They stand to attention in neat rows, soldiers battling an invisible yet deadly enemy. At the fore, clad in military fatigues, is Aki Ra, all eyes on his cherubic face as he issues the day’s instructions. Upon dismissal, the team dons Kevlar vests and begins the laborious process of chopping back vegetation and delicately prodding wherever the telltale, high-pitched whine of the metal detector betrays something beneath the dank soil. Often it’s a piece of shrapnel — a remnant of decades of savage conflict. But sometimes, a hockey-puck-size antipersonnel land mine is discovered and destroyed with a controlled explosion.
Cambodia was once blighted by up to 6 million land mines — indiscriminate weapons that brook no distinction between marauding combatant and inquisitive child. Made largely in the USSR and China, they were used by Cambodia’s once warring factions, including the notorious Khmer Rouge, to impede their enemies.
Aki Ra has dedicated his life to curing this subterranean plague. About 20 years ago, armed with just rudimentary tools — a pocket knife, pliers, a stick — he set about single-handedly removing land mines and unexploded ordnance from his homeland’s verdant quilt of paddy fields and lush jungle. Aki Ra says from 1992 to 2007 he personally cleared about 50,000 mines. The human cost of this scourge becomes apparent to any visitor to Cambodia — the pockmarked nation has an estimated 40,000 amputees. Today, Aki Ra’s NGO, Cambodian Self Help Demining (CSHD), funded by foreign governments and private donations, works with a team of around 30, mainly in the country’s north, where the majority of mines remain. “I want to make my country safe for my people,” says Aki Ra.
His life and cause reflect the suffering Cambodia has undergone. Aki Ra thinks he was born in 1970, but cannot be sure, as his parents were among the more than 1 million Cambodians slaughtered in the Khmer Rouge’s killing fields. He was conscripted into the Khmer Rouge at age 10 — first to cook, hunt and wash clothes for the soldiers, but was soon handed a gun. “We believed what they told us, as we didn’t have any choice,” he says. “I didn’t know anything of the outside world.” It was during this fraught time that Aki Ra first became familiar with land mines. “Sometimes I would carry around 100 with me in a sack,” he says. “Every week I would see someone hurt by them.”

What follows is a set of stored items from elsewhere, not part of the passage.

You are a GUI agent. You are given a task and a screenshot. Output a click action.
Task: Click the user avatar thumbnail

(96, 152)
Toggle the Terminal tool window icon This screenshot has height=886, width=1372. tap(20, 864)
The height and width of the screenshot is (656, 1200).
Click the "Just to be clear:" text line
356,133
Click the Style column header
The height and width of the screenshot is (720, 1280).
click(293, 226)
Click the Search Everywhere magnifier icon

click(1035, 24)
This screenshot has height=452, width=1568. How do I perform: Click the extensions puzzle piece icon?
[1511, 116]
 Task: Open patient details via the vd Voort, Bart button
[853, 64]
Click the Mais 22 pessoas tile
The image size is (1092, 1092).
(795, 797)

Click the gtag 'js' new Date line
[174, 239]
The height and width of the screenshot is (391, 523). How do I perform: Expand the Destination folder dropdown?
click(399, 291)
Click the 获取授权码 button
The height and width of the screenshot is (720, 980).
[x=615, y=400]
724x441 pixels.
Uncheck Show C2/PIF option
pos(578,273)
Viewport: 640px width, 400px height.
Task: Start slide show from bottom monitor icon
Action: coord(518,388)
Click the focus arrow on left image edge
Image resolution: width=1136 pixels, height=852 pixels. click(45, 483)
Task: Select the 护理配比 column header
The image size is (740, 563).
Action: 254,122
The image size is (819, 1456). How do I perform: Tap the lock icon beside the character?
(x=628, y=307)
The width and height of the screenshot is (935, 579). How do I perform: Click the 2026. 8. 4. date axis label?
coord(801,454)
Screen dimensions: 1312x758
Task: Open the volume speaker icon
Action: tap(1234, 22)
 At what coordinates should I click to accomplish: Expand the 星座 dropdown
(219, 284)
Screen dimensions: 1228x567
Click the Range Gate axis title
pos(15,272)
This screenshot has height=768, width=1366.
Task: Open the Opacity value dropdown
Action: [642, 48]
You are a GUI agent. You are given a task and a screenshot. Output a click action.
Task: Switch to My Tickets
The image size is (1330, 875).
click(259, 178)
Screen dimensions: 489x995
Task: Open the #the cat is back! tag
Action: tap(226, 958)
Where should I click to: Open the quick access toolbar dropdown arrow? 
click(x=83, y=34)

When the Khmer Rouge attempted to reclaim long-disputed territory by the Vietnamese border, they found their battle-hardened neighbors — fresh from besting first the Chinese and then American militaries — unwilling to acquiesce. The Vietnamese invaded and took control of Phnom Penh in 1979. Aki Ra was captured six years later. Facing execution, he started fighting for his captors against his former Khmer Rouge allies. “Once I saw my uncle in the enemy line opposite me, so I shot over his head to avoid killing him,” he says with a grin.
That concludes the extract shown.